* **Reading passage**
Handling SQL Server AG failover with NServiceBus.Router

Thorarin · October 19, 2021, 10:02am

Since this thing is non-trivial for me to reproduce, I figured I’d try my luck here.

I’m running a simple .NET (Core) application that is routing messages from a SQL Server transport to Azure Service Bus. Recently there was a hiccup in our SQL Server availability group which isn’t handled very well by our router application. I think one of the servers was being restarted.

I see a couple of these messages logged by NServiceBus.Transport.SqlServer.QueuePeeker:

Unable to access availability database ‘MyDatabase’ because the database replica is not in the PRIMARY or SECONDARY role. Connections to an availability database is permitted only when the database replica is in the PRIMARY or SECONDARY role.

Then this by NServiceBus.Transport.SqlServer.DueDelayedMessageProcessor:

A network-related or instance-specific error occurred while establishing a connection to SQL Server. The server was not found or was not accessible. Verify that the instance name is correct and that SQL Server is configured to allow remote connections. (provider: TCP Provider, error: 0 - A connection attempt failed because the connected party did not properly respond after a period of time, or established connection failed because connected host has failed to respond.)

Then NServiceBus.Raw.RunningRawEndpointInstance:

Receiver stopped.

Finally from NServiceBus.Raw.StoppableRawEndpoint:

Initiating shutdown.

Shutdown complete.

So the endpoint shut down. I would like to be able to handle this in my application somehow. The router endpoint is being started in a BackgroundService and I would like to detect that this happened and either shutdown my entire application or restart the router after some delay.

Does anybody have some pointers on how I could detect this so I can stop my router and start a new one?

   protected override async Task ExecuteAsync(CancellationToken stoppingToken)

* **Information supplied**

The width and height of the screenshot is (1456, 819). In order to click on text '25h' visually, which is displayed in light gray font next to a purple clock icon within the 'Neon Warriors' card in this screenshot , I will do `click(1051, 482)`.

* **Stated goal**
Carry on the forum thread about the NServiceBus.Router endpoint shutting down during the SQL Server failover, starting right after its last line.

* **Answer to the exercise**
    {
        NServiceBus.Logging.LogManager.UseFactory(new NServiceBus.Extensions.Logging.ExtensionsLoggerFactory(loggerFactory));

        var routerConfig = new RouterConfiguration(routingConfig.QueueName)
        {
            PoisonQueueName = routingConfig.PoisonQueueName,
            CircuitBreakerThreshold = routingConfig.CircuitBreakerThreshold,
            ImmediateRetries = routingConfig.ImmediateRetries,
            DelayedRetries = routingConfig.DelayedRetries
        };

        AddSqlInterface(routerConfig);
        AddAzureServiceBusInterface(routerConfig);

        var staticRouting = routerConfig.UseStaticRoutingProtocol();
        staticRouting.AddForwardRoute(InterfaceNameSql, InterfaceNameAzureServiceBus);
        staticRouting.AddForwardRoute(InterfaceNameAzureServiceBus, InterfaceNameSql);

        if (routingConfig.AutoCreateQueues)
        {
            routerConfig.AutoCreateQueues();
        }

        routerConfig.AddMessageLogging(loggerFactory);
        
        var router = Router.Create(routerConfig);
        await router.Start().ConfigureAwait(false);
        await Cancelled(stoppingToken);
        await router.Stop().ConfigureAwait(false);
    }

    private static Task Cancelled(CancellationToken cancellationToken)
    {
        var semaphore = new SemaphoreSlim(0);
        return semaphore.WaitAsync(cancellationToken);
    }

    private void AddSqlInterface(RouterConfiguration router)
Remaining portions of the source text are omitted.